O ministro Alexandre de Moraes, do Supremo Tribunal Federal (STF), determinou nesta segunda-feira (4) a prisão domiciliar do ex-presidente Jair Bolsonaro. A medida foi tomada após o descumprimento de restrições impostas anteriormente, como a proibição de uso de redes sociais e de comunicação indireta com apoiadores.
De acordo com a decisão, Bolsonaro teria utilizado perfis de aliados e familiares para divulgar mensagens consideradas ofensivas ao STF e que sugerem apoio à intervenção estrangeira no sistema judiciário brasileiro. As publicações ocorreram durante manifestações realizadas no fim de semana, nas quais o ex-presidente teria participado virtualmente por meio de vídeos e imagens compartilhadas por seus filhos e correligionários.

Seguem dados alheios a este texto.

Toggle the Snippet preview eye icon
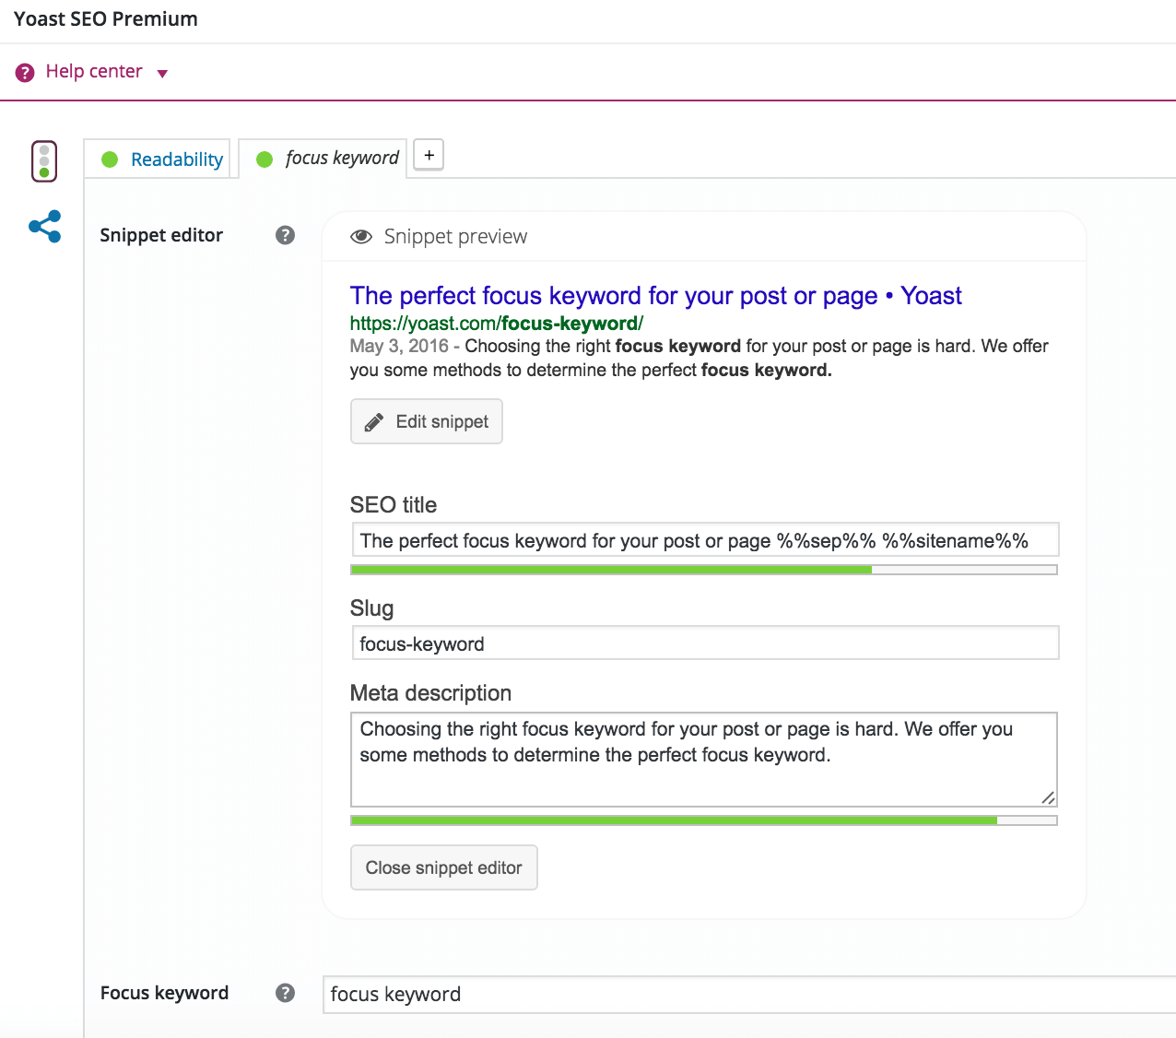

A ordem judicial estabelece que Bolsonaro permaneça em sua residência em Brasília, sem acesso a redes sociais e com visitas restritas a familiares próximos e advogados. Além disso, todos os aparelhos eletrônicos encontrados no local deverão ser recolhidos pelas autoridades.
A defesa do ex-presidente nega qualquer violação das medidas cautelares e afirma que ele não tem controle sobre o conteúdo publicado por terceiros. No entanto, o STF entendeu que houve tentativa de burlar as restrições impostas, o que justificou a adoção da prisão domiciliar.